Supplied information:

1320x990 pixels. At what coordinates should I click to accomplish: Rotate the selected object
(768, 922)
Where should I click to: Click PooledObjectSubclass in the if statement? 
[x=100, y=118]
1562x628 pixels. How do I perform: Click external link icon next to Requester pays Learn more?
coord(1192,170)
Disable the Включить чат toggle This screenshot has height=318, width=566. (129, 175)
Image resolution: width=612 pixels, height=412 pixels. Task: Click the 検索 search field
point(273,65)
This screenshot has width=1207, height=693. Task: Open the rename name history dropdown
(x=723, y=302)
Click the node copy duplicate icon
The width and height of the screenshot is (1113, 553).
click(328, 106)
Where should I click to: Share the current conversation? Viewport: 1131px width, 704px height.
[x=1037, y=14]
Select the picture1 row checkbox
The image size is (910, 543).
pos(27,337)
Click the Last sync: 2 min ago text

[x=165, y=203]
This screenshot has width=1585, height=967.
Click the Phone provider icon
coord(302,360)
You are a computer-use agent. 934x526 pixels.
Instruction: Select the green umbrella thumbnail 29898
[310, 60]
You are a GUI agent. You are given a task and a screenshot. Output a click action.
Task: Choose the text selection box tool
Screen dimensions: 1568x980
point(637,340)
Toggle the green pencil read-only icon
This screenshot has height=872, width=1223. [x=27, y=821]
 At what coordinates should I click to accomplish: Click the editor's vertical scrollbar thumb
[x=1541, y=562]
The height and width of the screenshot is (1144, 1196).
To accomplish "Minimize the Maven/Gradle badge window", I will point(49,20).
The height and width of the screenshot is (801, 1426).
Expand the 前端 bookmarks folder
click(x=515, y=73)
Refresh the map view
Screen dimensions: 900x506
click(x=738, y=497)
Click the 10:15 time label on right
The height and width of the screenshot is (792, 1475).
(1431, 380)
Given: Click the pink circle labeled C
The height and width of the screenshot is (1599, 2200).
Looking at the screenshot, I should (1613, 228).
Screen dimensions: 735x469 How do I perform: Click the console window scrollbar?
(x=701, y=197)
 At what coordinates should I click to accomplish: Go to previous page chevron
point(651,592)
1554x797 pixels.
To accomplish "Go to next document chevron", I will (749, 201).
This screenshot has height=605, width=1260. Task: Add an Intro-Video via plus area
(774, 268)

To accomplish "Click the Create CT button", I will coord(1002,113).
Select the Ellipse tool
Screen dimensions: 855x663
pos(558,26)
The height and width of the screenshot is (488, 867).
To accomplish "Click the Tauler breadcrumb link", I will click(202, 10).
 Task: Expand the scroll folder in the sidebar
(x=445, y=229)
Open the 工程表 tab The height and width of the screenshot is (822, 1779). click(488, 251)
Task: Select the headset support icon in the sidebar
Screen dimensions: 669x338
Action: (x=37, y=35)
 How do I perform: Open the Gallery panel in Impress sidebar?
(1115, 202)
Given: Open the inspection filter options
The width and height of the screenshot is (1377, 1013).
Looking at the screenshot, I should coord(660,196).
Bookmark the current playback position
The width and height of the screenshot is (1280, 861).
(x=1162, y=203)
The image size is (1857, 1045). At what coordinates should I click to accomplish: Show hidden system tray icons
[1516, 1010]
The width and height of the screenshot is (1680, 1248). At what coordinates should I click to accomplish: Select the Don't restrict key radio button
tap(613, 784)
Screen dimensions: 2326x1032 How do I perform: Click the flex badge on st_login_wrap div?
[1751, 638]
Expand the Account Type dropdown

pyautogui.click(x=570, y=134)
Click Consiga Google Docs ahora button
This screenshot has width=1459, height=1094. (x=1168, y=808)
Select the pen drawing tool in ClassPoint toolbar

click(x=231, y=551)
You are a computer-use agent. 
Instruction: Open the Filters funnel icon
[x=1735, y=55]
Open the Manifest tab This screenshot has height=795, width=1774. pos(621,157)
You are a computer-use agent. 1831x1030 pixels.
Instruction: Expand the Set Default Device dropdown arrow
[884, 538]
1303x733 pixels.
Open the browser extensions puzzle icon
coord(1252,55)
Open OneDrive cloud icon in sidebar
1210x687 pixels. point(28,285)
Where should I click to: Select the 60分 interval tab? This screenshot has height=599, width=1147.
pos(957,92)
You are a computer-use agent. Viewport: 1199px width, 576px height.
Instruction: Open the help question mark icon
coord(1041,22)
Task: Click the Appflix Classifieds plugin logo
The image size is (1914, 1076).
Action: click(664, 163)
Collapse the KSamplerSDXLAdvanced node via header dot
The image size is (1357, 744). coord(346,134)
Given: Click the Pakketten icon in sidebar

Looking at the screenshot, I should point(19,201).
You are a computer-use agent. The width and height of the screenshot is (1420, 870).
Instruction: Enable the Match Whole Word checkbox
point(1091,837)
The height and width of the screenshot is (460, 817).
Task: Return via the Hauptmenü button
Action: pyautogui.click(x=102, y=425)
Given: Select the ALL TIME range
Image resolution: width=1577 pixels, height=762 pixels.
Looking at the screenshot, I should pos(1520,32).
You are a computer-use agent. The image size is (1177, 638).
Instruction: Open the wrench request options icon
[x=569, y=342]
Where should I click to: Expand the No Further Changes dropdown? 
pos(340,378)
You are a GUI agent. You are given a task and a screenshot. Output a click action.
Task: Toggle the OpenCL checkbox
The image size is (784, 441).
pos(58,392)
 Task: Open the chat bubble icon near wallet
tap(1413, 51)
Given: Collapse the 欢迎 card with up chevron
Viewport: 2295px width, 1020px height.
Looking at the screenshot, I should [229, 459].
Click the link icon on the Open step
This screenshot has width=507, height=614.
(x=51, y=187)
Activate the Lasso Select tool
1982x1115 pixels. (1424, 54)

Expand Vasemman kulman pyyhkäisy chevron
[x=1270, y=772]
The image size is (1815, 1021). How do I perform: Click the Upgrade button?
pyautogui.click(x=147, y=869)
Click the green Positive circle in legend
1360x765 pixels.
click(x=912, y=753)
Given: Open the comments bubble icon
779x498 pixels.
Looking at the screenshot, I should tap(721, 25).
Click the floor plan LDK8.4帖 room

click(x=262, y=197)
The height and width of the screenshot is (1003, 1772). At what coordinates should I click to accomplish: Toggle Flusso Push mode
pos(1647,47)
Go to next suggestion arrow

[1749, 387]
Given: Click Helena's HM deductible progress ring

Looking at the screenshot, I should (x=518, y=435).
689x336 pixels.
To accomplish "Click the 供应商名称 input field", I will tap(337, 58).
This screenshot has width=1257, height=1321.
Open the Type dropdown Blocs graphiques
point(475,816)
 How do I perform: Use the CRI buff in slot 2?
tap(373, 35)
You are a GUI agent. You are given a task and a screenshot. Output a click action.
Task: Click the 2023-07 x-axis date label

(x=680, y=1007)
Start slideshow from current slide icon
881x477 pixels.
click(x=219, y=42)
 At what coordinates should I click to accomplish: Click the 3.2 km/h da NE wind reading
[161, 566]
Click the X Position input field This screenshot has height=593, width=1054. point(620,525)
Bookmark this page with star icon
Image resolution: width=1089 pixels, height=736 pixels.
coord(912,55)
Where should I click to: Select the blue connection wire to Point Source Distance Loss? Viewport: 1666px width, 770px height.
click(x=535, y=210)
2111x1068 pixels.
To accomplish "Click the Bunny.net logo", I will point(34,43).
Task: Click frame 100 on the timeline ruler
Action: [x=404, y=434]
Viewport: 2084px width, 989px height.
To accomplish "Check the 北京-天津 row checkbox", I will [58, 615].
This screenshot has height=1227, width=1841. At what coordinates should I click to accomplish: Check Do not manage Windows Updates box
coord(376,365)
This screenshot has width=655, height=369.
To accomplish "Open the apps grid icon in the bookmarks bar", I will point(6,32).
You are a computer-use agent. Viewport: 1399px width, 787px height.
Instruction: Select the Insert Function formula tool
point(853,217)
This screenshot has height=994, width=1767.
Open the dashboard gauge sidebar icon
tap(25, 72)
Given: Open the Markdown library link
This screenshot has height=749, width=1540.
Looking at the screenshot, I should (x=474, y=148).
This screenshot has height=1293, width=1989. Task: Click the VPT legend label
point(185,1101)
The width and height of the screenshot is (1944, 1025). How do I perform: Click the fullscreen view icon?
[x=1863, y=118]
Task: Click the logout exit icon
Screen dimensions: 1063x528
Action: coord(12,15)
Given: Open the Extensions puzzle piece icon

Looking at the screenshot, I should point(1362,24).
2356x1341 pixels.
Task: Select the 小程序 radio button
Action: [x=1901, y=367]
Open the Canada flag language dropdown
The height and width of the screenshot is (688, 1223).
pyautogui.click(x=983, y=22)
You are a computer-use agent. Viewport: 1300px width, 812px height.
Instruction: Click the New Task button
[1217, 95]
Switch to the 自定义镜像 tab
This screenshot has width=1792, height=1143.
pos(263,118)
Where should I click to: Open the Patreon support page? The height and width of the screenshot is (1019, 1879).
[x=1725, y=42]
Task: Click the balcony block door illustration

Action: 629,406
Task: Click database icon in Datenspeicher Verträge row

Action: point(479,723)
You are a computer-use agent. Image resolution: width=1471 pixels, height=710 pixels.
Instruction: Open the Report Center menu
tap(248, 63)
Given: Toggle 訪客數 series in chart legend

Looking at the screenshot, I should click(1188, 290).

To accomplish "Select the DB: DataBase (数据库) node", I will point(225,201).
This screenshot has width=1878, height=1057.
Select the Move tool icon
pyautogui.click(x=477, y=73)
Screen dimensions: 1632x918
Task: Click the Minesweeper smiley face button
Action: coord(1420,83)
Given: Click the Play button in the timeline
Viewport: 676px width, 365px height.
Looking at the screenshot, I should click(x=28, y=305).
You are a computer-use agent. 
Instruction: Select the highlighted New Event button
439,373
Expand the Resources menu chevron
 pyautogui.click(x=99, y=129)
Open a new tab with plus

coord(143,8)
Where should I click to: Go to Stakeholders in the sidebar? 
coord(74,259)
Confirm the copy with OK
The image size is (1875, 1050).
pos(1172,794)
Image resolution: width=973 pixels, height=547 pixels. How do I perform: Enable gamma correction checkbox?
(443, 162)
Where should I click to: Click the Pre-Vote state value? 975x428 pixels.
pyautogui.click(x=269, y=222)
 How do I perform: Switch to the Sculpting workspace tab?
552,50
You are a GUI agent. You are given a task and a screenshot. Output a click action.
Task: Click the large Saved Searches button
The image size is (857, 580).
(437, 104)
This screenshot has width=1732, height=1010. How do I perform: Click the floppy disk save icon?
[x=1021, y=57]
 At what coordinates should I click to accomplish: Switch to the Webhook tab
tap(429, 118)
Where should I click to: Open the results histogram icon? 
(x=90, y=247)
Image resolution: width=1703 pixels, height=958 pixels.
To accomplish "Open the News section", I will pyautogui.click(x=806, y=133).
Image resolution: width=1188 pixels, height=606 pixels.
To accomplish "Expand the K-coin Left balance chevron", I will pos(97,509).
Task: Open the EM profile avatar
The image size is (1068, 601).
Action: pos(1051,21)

Work request:
Output the records above exactly, from their first line through the line that contains "Disable the Включить", and add nothing.

Task result:
1320x990 pixels. At what coordinates should I click to accomplish: Rotate the selected object
(768, 922)
Where should I click to: Click PooledObjectSubclass in the if statement? 
[x=100, y=118]
1562x628 pixels. How do I perform: Click external link icon next to Requester pays Learn more?
coord(1192,170)
Disable the Включить чат toggle This screenshot has height=318, width=566. (129, 175)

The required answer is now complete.